Data Engineer

ATG (Auction Technology Group) • Full-time • London Area, United Kingdom • 10h ago

You have a passion for building scalable, reliable data systems that enable data scientists, ML engineers, and analysts to do their best work. You understand that great data products require more than just moving data; they need robust pipelines, data quality assurance, and thoughtful architecture. Not only do you put reliability and scalability at the heart of everything you do, but you are adept at enabling data-driven decisions through proper data modeling and pipeline design. You will be comfortable working cross-functionally with Product, Engineering, Data Science, Analytics, and MLOps teams to develop our products and improve the end-user experience.
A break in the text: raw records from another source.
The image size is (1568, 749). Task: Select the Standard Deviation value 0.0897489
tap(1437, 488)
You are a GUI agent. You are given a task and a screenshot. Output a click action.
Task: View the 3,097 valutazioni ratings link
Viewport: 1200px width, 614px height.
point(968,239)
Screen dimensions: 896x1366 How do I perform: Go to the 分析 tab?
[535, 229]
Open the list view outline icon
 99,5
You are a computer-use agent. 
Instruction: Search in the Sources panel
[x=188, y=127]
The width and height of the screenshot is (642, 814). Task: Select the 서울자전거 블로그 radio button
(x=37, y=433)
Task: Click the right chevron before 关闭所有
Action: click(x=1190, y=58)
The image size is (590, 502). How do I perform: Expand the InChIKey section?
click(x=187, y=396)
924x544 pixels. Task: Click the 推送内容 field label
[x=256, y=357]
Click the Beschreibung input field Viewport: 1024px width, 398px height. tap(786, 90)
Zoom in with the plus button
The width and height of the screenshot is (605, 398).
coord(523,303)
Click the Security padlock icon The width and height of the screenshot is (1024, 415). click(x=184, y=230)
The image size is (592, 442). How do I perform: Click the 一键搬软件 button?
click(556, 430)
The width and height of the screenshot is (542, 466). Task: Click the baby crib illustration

You should have a strong track record of successful prioritization, meeting critical deadlines, and enthusiastically tackling challenges with an eye toward problem solving.

Key Responsibilities

Data Pipeline Development & Management
Design, build, and maintain robust ETL/ELT pipelines that support analytics, ML models, and business intelligence
Develop scalable batch and streaming data pipelines to process millions of auction events, user interactions, and transactions daily
Implement workflow orchestration using Airflow, Dagster, or similar tools to manage complex data dependencies
Build data validation and quality monitoring frameworks to ensure data accuracy and reliability
ML & Analytics Infrastructure
Build feature engineering pipelines to support ML models for search, recommendations, and personalization
Integrate with feature stores to enable consistent feature computation across training and inference
Create datasets for model training, validation, and testing with proper versioning
Data Quality & Monitoring
Implement comprehensive data quality checks, anomaly detection, and alerting systems
Monitor pipeline health, data freshness, and SLA compliance
Create dashboards and reporting tools for data pipeline observability
Debug and resolve data quality issues and pipeline failures
Collaboration & Best Practices
Work closely with Data Scientists and ML Engineers to understand data requirements and deliver reliable datasets
Partner with Software Engineers to integrate data pipelines with application systems
Establish and document data engineering best practices, coding standards, and design patterns
Mentor junior engineers on data engineering principles and best practices

Key Requirements

Required Qualifications: BSc or MSc in Computer Science, Data Engineering, Software Engineering, or a related field, or equivalent practical experience
5+ years of experience building and maintaining data pipelines and infrastructure in production environments
Strong programming skills in Python, with experience in data processing libraries (Pandas, PySpark)
Expert-level SQL skills with experience in query optimization and performance tuning
Proven experience with workflow orchestration tools (Airflow, Dagster, Prefect, or similar)
Hands-on experience with cloud platforms (AWS preferred) including S3, Redshift, EMR, Glue, Lambda
Experience with data warehousing solutions (Redshift, Snowflake, BigQuery, or similar)
Experience with version control systems (Git) and CI/CD practices for data pipelines

Technical Skills:

Experience with distributed computing frameworks (Apache Spark, Dask, or similar)
Knowledge of both batch and streaming data processing (Kafka, Kinesis, or similar)
Familiarity with data formats (Parquet, ORC, Avro, JSON) and their trade-offs
Understanding of data quality frameworks and testing strategies
Previous work with vector databases (Pinecone, Milvus, etc)
Experience with monitoring and observability tools (Prometheus, Grafana, CloudWatch)
Knowledge of infrastructure-as-code tools (Terraform, CloudFormation)
Understanding of containerization (Docker) and orchestration (Kubernetes) is a plus

Nice-to-Have:

Familiarity with dbt (data build tool) for data transformation workflows
Knowledge of Elasticsearch or similar search technologies
Experience in eCommerce, marketplace, or auction platforms
Understanding of GDPR, data privacy, and compliance requirements
Experience with real-time analytics and event-driven architectures (Flink, Materialize)